По лицу судьи потекли слезы.
– Что же ты со мной делаешь, девочка? – он размахнулся и ударил молотком так, что это прозвучало, как выстрел.
– Самое замечательное, – сказало чудовище Юльке. – Что я никогда не вру. Мне просто незачем. Люди за меня все делают сами.
XII
– Это шаггурт. Настоящий шаггурт. Я чувствую его, – чародей потянул носом воздух. – Фиалка? Очень интересно. Странное дело, они всегда пахнут цветами.
– Но почему я его вижу? – спросила Юлька. – И вижу, что он делает! А остальные – нет. Они как слепые. Как куклы. Делают все, что он захочет...
Чародей склонил голову к левому плечу, и стал похож на старую птицу.
– Потому что вы наказаны, Ваше Высочество. Именно поэтому вы видите его истинный облик. Помните, что грозит нарушителю запретов? – сказал Филин-Редкозуб. – Не трогать единорога, не кормить животных, не поить кащея...
– Но я...
– Не жалеть шаггурта, – безжалостно продолжил Редкозуб. – Карается...
Юлька замерла.
– Чем карается? Чем?!
Редкозуб помолчал.
– Знанием, – сказал он наконец. – Знанием, девочка. Теперь ты понимаешь?
XIII
Как убить шаггурта?
– Марина, – позвал папа. – Марина!
Папа ходит по комнате, натыкаясь на вещи, и зовет маму. Он больше ничего не видит. У него седая борода, которую никто не расчесывает и седые волосы, которые никто не стрижет. Он болен.
XIV
Во рву – черная вода. И там кто-то шевелится. Иногда вверх взметаются черные щупальца. Вместо прозрачной ключевой воды и золотых рыбок. Хрустальный мост превратился в каменный. В корнях охранного дерева живут двухголовые змеи.

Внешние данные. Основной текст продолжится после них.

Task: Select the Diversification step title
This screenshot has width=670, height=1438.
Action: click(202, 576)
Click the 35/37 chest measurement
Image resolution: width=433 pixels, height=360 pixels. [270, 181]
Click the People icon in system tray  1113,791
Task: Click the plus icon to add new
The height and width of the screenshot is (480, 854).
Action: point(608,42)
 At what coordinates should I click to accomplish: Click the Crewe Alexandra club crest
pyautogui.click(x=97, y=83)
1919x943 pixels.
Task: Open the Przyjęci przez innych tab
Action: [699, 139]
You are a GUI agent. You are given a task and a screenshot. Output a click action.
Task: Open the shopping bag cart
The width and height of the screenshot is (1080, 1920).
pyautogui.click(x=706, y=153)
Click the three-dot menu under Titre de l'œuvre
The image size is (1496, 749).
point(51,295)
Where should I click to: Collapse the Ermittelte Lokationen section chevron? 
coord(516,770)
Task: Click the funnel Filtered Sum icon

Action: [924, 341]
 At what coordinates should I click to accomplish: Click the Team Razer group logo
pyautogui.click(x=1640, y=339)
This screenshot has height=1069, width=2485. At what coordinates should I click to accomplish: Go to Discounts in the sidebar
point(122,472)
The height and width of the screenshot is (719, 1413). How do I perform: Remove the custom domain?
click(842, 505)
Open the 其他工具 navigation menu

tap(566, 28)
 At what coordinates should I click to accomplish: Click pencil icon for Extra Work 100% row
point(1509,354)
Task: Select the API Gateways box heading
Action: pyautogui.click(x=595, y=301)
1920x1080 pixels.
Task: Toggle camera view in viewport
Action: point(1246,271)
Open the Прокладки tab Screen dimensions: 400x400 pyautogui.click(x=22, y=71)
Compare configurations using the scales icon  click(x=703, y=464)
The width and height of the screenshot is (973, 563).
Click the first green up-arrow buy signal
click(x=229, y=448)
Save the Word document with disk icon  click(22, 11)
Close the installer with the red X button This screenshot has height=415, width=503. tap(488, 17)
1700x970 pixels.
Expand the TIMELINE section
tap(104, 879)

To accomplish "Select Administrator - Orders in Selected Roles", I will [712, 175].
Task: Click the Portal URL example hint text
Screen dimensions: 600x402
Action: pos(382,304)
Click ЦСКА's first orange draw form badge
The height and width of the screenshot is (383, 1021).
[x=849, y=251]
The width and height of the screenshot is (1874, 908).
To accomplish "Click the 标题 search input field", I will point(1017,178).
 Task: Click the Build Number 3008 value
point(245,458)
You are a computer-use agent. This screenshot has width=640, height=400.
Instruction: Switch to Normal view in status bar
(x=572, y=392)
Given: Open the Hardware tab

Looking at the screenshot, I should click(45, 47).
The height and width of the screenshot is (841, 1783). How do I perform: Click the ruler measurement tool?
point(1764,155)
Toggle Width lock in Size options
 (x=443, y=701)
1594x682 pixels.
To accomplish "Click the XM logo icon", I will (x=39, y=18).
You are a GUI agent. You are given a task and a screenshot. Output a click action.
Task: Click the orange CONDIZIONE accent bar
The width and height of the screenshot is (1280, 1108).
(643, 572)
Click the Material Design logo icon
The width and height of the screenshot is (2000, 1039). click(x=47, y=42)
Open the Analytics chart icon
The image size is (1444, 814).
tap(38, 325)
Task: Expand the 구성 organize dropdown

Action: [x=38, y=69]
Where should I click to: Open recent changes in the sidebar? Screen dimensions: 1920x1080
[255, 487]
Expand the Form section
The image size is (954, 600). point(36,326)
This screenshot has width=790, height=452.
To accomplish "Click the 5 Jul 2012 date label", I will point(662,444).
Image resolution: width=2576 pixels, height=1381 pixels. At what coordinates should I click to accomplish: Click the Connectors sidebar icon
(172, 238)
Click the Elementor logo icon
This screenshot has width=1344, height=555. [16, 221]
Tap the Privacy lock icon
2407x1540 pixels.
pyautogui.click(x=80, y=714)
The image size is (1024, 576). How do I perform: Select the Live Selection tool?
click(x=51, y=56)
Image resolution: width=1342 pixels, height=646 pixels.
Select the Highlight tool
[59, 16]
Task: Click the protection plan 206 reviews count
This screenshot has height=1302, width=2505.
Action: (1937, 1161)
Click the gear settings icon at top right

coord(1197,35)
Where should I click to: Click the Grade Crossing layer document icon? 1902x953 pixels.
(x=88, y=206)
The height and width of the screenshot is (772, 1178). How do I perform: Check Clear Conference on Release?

На небе исчезают звезды. Потом останутся только темные пятна.
На ветвях деревьев сидят откормленные черные вороны.
XV
– Я буду сражаться, – сказал серый кот. – Я спасу вас, моя принцесса!
– Ты болен, – сказала Юлька, посмотрев на него. – И не можешь драться.
– Я плохо слышу, это правда, – ответил Серый Рыцарь. – И левый глаз ничего не видит. Это тоже правда. Но мои когти и зубы ещё при мне. И моя честь тоже. Поэтому я буду сражаться. Нет ничего выше чести. Даже сливки... нет, даже они... Ради сливок я живу, а ради чести – умру.